Control Single Chip Temperature Data Logger

A data logger is a device that records measurements over time. The measurements could be any physical variable like temperature, pressure, voltage, humidity, etc. This project describes how to build a mini logger that records surrounding temperature values. This is the figure of the circuit;
Temperature will be measured with a DS1820 temperature sensor. DS1820 is a one wire digital temperature sensor from Dallas Semiconductor (now MAXIM). The operating temperature range of the device is -55°C to +125°C with an accuracy of ±0.5°C over the range of -10°C to +85°C. The temperature sensor output is 9?bit Celsius temperature measurement, and so the temperature resolution corresponds to the least significant bit, and which is 0.5°C. But in this project we will use only the most significant eight bits. Therefore, the temperature resolution will be 1°C. The measured temperatures will be recorded into the internal EEPROM memory of PIC12F683. 
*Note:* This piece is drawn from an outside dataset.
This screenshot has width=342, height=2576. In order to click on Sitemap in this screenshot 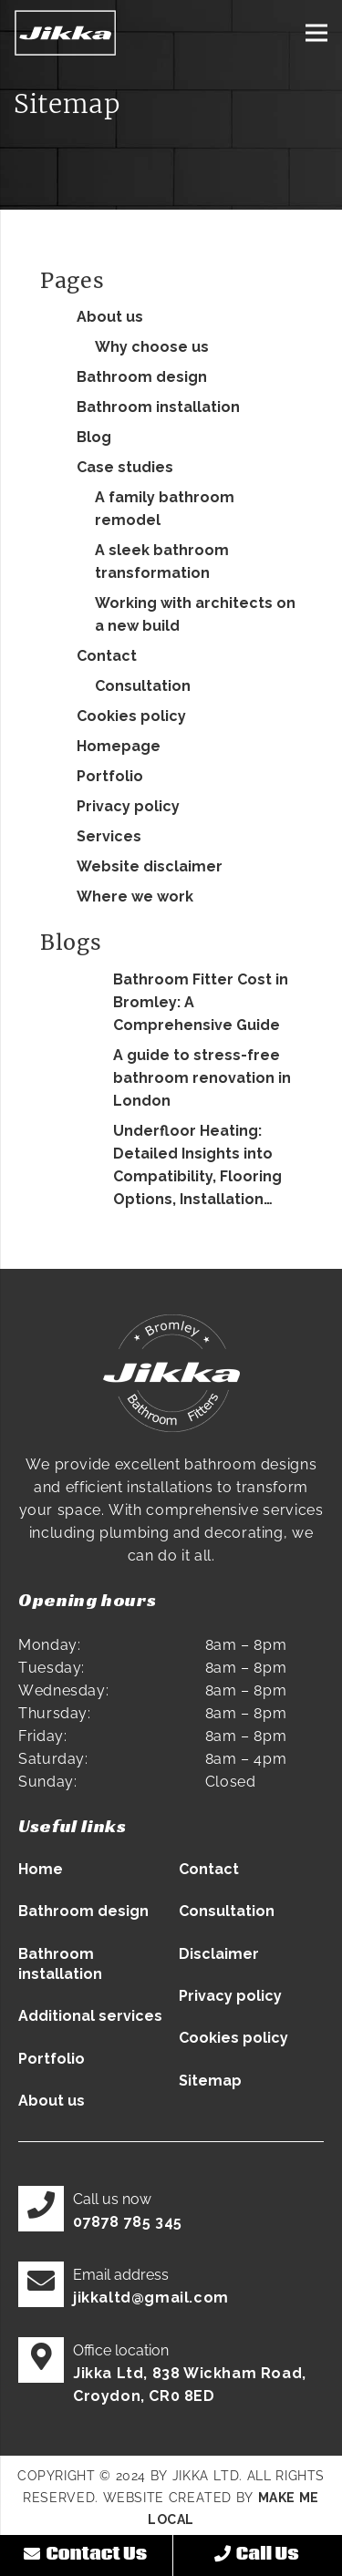, I will do `click(210, 2080)`.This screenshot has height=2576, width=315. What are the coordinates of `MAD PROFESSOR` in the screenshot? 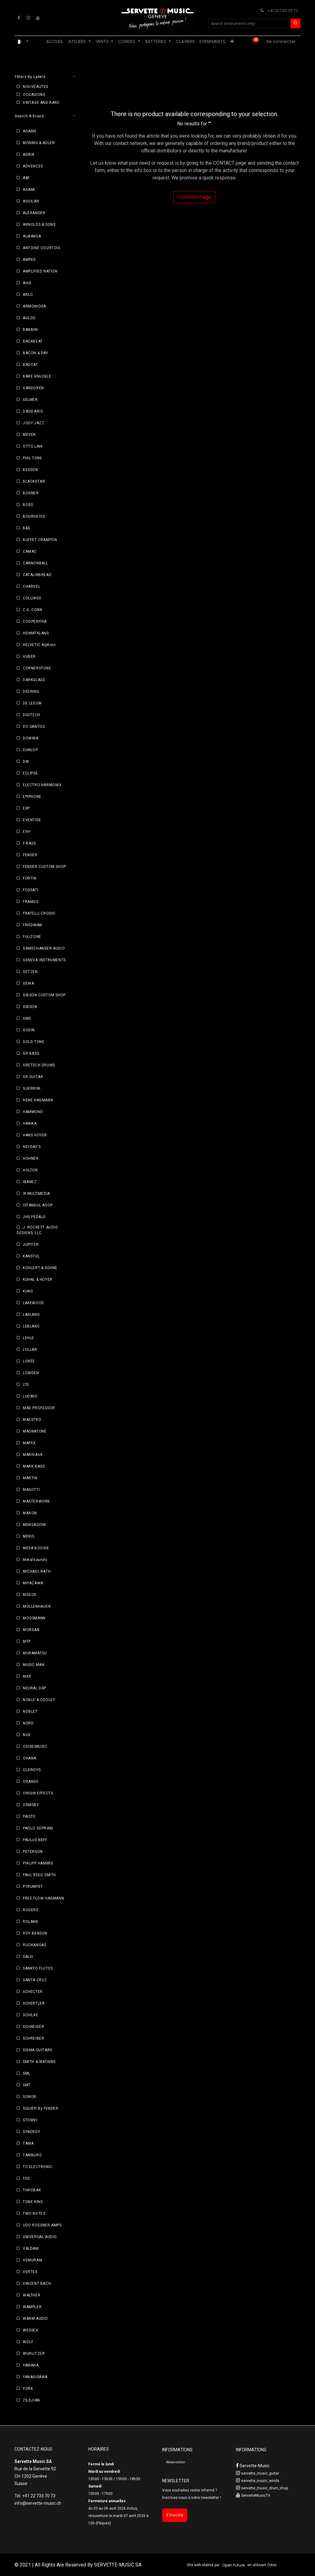 It's located at (39, 1408).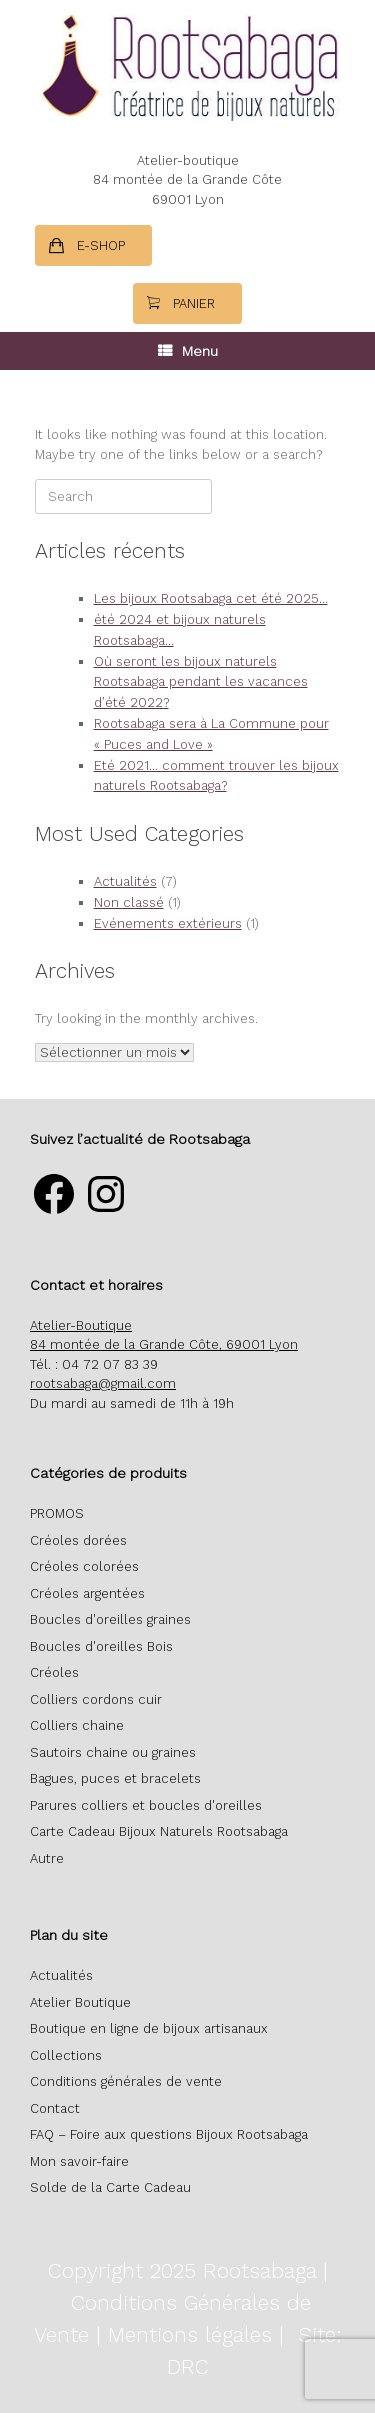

The first location of the internal EEPROM will store the sampling interval of data logger. Sampling interval defines the time gap between two successive measurements. This project will have 3 options for sampling time: 1 sec, 1 min, and 10 min. These are user selectable. The second location of EEPROM will store the number of measurements recorded so far. And the remaining 254 EEPROM locations will store 8?bit temperatures. So, using 10 min sampling interval, 254 bytes of EEPROM will provide data logging for 42 hours. The recorded measurements can be sent to PC at any time through a serial link at 9600 baud.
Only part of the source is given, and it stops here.